▶ ACTIVITY
A single figure is the whole answer: the number of lines in the entries that contain "pyautogui".

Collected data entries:
BEGIN

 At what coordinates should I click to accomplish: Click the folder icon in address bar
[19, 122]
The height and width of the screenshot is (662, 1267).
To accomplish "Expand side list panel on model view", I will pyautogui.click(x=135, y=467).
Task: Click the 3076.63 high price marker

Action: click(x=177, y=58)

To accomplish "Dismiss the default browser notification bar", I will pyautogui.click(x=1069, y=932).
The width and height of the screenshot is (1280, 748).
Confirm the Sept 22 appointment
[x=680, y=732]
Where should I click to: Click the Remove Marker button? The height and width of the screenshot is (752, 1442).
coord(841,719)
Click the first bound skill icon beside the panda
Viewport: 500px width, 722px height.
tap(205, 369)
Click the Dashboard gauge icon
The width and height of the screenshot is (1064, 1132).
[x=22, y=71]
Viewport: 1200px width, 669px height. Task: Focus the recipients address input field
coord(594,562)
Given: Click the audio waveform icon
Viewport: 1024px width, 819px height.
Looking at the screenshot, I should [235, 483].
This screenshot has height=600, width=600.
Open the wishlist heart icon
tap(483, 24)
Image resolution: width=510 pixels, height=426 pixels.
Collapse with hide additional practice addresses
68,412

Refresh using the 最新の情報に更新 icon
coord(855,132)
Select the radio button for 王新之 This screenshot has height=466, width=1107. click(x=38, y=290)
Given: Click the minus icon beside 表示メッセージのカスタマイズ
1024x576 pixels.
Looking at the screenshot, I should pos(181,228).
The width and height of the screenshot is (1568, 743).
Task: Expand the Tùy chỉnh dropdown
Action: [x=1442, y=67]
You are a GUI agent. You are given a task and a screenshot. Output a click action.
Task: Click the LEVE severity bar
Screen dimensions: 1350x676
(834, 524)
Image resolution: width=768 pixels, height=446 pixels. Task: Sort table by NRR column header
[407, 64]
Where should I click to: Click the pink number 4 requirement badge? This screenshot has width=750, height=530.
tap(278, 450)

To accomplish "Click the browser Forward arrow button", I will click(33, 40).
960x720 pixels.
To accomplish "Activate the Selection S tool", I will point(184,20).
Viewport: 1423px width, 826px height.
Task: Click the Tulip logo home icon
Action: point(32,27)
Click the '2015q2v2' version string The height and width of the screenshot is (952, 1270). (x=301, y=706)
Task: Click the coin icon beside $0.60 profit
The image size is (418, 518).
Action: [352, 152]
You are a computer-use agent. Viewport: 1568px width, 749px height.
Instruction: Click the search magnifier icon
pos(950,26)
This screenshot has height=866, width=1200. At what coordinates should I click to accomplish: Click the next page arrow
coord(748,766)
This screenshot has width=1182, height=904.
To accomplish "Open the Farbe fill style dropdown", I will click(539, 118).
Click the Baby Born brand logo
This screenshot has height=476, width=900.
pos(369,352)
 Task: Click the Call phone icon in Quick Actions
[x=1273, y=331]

END

▶ ANSWER TO THE EXERCISE
2